La fermeture du bureau postal n’ayant entraîné aucune contestation au sein du conseil municipal, ni même au niveau de la communauté de communes, les 7 740 habitants des Avenières-Veyrins-Thuellin devront donc désormais se contenter d’un service public réduit : un agent communal recruté qu’il va falloir former, une suppression du distributeur automatique de billets (et donc pénalité pour les usagers de la Banque postale, car il faudra se servir d’un autre distributeur bancaire…), des retraits et versements limités… Sans compter le fait que l’indemnité mensuelle forfaitaire de la Poste (entre 1 185 euros et 1 335 euros selon les cas), ne couvrira pas les frais engagés et ceux de gestion qui reviendront donc à la commune…

Bref, un choix de politique locale qui va à l’encontre des intérêts des habitants et qui s’inscrit dans la logique européenne d’austérité budgétaire et de marchandisation des services publics conduite par le gouvernement Macron.

Didier Gosselin

Le 30 avril devant le bureau Alsace-Lorraine, Isabelle Peters, première adjointe à Grenoble ; François Auguste, collectif J’aime ma poste ; et Arnaud Vossier, délégué syndical Sud Solidaires.

La souffrance des postiers

L’annonce de la fermeture du bureau Alsace-Lorraine, c’est aussi le signal envoyé aux postiers que leur engagement pour la qualité du service est inutile.

« Il faut mesurer la violence que ça représente pour des collègues qui se battent pour améliorer le service aux usagers, qui parviennent à augmenter la fréquentation de leur bureau et auxquels on annonce que non, ça n’a servi à rien, leur bureau va fermer. » Arnaud Vossier, délégué syndical Solidaires, évoque la fermeture annoncée du 24 août du bureau Alsace-Lorraine, dans le centre ville de Grenoble. Bureau dont l’activité est en hausse, ce qui n’est pas si fréquent.

Pourquoi ce choix de la direction régionale de la poste ? « Ils veulent faire 1,102 million d’économie sur les coûts de fonctionnement annuels dans la région Aura ; le plus efficace, maintenant qu’on a fermé les bureaux ruraux, c’est de taper sur les bureaux aux coûts fixes les plus importants, en dehors de toute prise en compte de l’activité. » D’où la « logique » de s’attaquer aux centres ville ; place des Terreaux à Lyon, par exemple.

« Cette politique strictement comptable induit une totale perte de sens pour nos métiers : la preuve est faite que, quel que soit l’engagement des collègues, leur activité peut être supprimée », souligne Arnaud Vossier.

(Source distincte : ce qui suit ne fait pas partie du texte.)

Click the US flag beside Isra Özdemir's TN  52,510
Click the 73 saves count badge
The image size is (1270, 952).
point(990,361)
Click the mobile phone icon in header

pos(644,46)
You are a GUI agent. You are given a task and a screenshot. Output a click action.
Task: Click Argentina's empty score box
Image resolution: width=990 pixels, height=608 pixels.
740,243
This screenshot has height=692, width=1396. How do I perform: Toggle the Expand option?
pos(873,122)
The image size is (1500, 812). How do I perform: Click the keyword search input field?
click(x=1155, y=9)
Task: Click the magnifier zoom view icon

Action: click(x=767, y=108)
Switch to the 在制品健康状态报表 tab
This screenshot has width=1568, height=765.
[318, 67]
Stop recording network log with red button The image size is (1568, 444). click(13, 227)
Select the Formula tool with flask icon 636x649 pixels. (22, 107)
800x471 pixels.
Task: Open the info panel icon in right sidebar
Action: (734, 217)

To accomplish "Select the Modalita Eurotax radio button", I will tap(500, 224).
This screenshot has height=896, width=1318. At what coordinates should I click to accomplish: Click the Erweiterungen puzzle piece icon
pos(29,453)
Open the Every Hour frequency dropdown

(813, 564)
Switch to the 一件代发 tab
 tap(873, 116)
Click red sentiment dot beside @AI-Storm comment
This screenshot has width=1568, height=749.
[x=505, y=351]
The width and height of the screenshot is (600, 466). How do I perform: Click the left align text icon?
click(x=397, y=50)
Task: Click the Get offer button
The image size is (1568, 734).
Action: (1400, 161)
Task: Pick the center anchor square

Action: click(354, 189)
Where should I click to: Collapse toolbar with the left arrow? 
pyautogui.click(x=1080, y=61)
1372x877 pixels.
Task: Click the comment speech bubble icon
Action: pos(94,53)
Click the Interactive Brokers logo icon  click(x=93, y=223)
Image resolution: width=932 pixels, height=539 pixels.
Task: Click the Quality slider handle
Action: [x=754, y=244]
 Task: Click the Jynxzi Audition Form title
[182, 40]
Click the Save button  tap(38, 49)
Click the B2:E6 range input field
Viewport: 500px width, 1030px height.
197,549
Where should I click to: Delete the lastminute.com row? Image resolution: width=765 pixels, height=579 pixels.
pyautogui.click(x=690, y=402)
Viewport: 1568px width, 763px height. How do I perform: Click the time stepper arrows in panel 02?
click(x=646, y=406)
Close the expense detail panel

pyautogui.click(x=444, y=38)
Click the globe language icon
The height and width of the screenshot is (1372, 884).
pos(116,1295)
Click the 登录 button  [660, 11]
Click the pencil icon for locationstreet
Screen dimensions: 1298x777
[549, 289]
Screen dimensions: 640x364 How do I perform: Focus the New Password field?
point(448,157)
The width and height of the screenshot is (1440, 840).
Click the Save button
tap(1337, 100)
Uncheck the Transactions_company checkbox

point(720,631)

Écœurement, d’autant que la poste est largement bénéficiaire : près d’un milliard en 2023. Sachant de plus que l’Etat ne paie pas toutes ses dettes à la poste, laquelle est subventionnée pour des missions de service public qu’elle est sensée assumer.

Une dégradation du service aux usagers malgré de l’argent disponible, une perte de sens des métiers… ou comment tuer un service public.

Le 16 avril, près de deux cents personnes avaient participé à un rassemblement devant le bureau de poste.

A Fontaine, la poste ne fermera pas

A Fontaine, la mobilisation a débouché sur une promesse de réouverture. Il a fallu attendre neuf mois et une campagne de pétition.

« Vous avez des nouvelles du bureau de poste ? » La question revient régulièrement auprès des militants communistes sur les marchés, au porte à porte, dans le local de leur section. C’est que le bureau de poste de Fontaine est fermé depuis qu’il a brûlé, lors des violences urbaines de juin 2023.

D’où la campagne de pétitions initiée par la section du PCF – plus de huit cents signatures – et l’organisation d’un rassemblement devant la poste, le 16 avril dernier, à l’appel du PCF – voir le site du TA. Avec une revendication : la réouverture immédiate, possible dans le local de l’ancienne annexe, place Maisonnat, aujourd’hui inoccupé.

Rassemblement à l’appel du PCF

La direction régionale de la poste n’est pas restée insensible à ce mouvement. Par courrier adressé à la section communiste, elle a garanti travaux et réouverture du bureau pour la fin de l’année.

Aucune explication n’a cependant été donnée pour justifier le démarrage des travaux quatorze mois après l’incendie, en septembre. Le rapport sénatorial d’enquête sur « les émeutes survenues à compter du 27 juin 2023 » a recensé 16 400 sinistres déclarés aux assureurs. Ce rapport affirme que « les assureurs ont été réactifs lors des violences urbaines de l’été 2023 ».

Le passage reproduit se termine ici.